Q: My daughter told me that one of her favorite authors posted an anti-transgender article online. My daughter is part of the LGBTQ community, and she seems really affected by what the author said. I’m trying to help my kid feel better, but since I’m not part of the LGBTQ community myself, she says I don’t get how much it hurts. How can I better support her?

A: This is a great question. You’re probably right; your daughter is likely very affected by what she read. Learning that someone she looked up to has anti-transgender views can be very painful. It sounds like you’re taking her concerns seriously, and I commend you for that. Not every adult validates the feelings of children or teens. That said, it can be hard as a cisgender straight person to fully understand the hurt and fear that comes when a public figure shares hateful messages about the LGBTQ community.

Part of what makes it hurtful, is that anti-LGBTQ messages aren’t just “mean.” They have dangerous, real-world consequences. In many cases, anti-LGBTQ sentiments go beyond basic “name-calling” and can lead to physical violence or push forward legislation that hurts the community. In this case, the author used a public platform to target and hurt an already vulnerable community, which feels especially damaging during LGBTQ Pride Month. 

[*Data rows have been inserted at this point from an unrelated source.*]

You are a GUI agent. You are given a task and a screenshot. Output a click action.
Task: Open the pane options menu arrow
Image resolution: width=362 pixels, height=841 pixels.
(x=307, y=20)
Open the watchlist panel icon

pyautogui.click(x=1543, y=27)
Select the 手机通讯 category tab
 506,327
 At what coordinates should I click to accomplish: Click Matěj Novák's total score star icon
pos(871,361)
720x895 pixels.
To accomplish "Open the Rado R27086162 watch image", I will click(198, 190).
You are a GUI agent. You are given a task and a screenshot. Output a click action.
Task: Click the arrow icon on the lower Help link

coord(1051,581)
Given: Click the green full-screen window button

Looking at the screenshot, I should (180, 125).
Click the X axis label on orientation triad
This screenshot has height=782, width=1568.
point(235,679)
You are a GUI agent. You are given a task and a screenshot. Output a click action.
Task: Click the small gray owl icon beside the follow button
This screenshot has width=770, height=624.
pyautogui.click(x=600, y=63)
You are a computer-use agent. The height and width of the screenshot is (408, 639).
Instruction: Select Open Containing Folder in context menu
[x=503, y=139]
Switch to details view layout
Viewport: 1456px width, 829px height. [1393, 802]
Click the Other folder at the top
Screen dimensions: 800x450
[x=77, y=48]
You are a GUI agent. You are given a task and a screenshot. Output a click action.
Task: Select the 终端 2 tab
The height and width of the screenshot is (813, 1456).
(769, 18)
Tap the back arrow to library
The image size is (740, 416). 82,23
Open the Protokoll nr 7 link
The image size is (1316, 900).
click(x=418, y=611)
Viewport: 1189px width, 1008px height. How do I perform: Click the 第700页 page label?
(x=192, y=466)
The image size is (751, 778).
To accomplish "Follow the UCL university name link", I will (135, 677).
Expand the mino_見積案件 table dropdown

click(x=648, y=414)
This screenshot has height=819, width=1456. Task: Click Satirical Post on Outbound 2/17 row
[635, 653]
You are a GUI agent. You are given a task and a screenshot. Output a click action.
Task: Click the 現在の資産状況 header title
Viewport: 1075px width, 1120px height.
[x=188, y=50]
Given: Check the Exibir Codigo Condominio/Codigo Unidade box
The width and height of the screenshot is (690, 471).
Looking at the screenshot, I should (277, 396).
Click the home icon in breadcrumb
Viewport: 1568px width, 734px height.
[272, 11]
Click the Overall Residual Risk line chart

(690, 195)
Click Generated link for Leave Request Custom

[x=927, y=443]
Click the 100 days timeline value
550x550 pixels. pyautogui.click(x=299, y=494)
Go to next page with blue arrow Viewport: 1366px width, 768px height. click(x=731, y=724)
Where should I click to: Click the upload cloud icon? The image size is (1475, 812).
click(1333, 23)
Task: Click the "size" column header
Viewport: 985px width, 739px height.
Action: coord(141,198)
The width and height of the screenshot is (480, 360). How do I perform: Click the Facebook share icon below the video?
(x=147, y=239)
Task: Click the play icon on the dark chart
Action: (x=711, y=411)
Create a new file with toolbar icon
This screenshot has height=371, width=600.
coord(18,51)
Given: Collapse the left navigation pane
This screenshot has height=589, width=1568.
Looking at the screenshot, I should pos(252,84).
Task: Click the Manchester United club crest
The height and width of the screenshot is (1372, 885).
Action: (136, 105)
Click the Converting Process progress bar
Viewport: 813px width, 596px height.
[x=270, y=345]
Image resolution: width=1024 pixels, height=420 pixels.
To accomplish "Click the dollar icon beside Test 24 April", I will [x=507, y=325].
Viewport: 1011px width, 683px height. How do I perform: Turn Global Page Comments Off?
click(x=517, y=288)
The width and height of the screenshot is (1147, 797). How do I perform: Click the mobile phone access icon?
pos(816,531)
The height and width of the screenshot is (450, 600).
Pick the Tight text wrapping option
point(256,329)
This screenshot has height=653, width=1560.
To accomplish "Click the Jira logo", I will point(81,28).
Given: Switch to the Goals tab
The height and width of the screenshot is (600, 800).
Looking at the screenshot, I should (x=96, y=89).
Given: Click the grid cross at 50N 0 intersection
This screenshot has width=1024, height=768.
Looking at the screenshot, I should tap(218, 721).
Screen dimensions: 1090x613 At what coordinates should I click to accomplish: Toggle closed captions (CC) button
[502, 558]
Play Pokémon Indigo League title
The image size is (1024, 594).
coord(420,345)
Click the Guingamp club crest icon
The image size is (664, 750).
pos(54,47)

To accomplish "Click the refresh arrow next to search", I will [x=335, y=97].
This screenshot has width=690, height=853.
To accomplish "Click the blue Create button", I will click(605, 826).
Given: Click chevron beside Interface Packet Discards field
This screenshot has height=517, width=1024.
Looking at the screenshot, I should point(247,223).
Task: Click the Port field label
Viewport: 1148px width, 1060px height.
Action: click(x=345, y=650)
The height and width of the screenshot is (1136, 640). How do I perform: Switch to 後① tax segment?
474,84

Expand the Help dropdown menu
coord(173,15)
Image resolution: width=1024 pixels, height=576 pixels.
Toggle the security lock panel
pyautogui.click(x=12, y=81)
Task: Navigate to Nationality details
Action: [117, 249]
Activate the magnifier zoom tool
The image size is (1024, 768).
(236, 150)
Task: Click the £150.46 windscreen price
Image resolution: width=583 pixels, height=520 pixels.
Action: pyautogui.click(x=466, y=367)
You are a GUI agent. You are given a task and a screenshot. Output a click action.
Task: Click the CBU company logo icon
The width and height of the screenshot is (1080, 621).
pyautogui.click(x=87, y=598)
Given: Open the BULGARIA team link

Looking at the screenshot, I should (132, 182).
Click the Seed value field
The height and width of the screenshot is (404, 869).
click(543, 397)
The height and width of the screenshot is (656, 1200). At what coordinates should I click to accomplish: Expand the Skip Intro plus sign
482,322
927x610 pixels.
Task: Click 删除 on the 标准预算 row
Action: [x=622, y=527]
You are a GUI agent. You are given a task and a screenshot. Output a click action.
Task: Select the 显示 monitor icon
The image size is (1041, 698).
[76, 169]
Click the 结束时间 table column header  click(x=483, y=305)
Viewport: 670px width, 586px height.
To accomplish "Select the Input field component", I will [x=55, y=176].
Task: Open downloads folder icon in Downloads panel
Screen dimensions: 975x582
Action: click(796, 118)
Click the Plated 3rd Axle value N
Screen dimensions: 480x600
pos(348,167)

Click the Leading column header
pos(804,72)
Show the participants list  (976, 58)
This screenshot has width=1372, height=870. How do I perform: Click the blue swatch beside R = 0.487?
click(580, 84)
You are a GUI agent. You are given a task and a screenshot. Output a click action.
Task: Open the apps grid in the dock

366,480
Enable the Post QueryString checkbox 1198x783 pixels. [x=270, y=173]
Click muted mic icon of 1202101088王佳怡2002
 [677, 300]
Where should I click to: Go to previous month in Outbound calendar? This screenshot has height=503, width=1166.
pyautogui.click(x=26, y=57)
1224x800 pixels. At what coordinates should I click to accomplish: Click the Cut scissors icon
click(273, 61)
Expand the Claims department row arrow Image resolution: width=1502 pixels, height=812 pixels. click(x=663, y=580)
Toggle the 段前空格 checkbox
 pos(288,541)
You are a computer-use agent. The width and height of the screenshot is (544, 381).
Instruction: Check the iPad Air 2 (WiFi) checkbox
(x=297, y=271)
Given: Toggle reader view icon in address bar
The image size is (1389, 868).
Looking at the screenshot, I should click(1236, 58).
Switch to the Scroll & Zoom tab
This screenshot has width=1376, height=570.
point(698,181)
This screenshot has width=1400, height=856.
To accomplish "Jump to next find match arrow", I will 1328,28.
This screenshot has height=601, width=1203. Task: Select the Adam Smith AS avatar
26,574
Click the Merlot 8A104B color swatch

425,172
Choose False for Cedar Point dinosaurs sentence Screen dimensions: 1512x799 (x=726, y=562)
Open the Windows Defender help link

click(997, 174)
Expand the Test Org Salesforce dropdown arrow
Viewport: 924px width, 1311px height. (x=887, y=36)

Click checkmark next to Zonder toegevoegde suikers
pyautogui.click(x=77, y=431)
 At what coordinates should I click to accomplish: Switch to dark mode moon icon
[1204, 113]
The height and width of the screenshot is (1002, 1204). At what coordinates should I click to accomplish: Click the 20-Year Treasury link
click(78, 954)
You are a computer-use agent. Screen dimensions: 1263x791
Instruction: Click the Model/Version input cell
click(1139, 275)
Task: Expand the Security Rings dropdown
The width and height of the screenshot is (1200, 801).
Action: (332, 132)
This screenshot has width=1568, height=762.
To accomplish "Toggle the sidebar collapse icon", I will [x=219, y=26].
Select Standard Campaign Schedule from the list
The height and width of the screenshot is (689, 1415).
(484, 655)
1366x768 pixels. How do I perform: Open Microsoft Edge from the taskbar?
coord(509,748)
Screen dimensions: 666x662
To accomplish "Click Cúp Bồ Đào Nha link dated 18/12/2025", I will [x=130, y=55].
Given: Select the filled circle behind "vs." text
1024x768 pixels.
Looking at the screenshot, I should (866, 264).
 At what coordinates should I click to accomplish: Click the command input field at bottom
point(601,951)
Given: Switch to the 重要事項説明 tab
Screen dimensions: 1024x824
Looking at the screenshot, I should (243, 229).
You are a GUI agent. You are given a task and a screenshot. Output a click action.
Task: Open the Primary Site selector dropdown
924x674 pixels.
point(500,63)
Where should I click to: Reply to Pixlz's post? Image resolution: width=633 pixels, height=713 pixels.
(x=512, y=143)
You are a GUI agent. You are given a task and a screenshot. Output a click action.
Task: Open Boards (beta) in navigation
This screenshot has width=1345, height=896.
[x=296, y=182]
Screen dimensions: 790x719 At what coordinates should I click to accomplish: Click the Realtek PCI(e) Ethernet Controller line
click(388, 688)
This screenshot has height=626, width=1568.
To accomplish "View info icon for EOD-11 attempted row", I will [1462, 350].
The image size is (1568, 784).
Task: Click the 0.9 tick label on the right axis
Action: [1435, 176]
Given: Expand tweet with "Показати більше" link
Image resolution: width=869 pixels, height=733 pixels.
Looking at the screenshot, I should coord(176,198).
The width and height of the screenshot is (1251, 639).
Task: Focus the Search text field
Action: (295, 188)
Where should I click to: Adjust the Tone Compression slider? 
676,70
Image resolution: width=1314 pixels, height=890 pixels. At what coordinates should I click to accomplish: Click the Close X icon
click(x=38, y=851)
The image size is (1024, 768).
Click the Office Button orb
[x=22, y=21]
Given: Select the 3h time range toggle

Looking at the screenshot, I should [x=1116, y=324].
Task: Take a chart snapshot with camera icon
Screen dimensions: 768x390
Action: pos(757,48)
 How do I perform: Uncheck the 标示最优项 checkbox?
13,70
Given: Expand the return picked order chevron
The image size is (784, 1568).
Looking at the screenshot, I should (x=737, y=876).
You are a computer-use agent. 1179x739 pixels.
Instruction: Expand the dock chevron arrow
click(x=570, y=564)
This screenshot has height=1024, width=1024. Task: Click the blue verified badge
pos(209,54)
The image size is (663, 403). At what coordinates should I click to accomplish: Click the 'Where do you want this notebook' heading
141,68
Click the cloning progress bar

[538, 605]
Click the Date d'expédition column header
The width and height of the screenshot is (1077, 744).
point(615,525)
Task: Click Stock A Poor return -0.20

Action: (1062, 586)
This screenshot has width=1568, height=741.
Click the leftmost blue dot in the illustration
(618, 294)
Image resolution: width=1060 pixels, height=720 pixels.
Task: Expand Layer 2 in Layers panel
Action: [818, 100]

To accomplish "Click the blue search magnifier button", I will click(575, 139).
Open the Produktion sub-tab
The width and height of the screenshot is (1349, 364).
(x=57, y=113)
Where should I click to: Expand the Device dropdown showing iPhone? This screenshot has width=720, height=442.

Thankfully, there are some tangible things you can do to support your daughter. It sounds like you’re already doing the first step: letting your child share how this is impacting her. It’s important to withhold judgement and avoid downplaying the hurt she’s feeling. Let her know that her feelings are valid. It’s normal to feel hurt by such things. It’s normal to feel betrayed or angry.

After validating her feelings, you can educate yourself about why those anti-transgender remarks are incorrect. This can help you provide your daughter with the tools to refute these claims if her peers repeat them. You can also ask your daughter if she’d like to do something to help make the world a little safer for transgender people. Depending on your resources, you could consider donating to a cause that supports trans youth (such as The Trevor Project). If your budget is tight, you could call your elected officials, asking them to support LGBTQ people. Depending on your daughter’s age and interest level, you could work together to research the folks up for election and find out which ones have the best track record of supporting LGBTQ people.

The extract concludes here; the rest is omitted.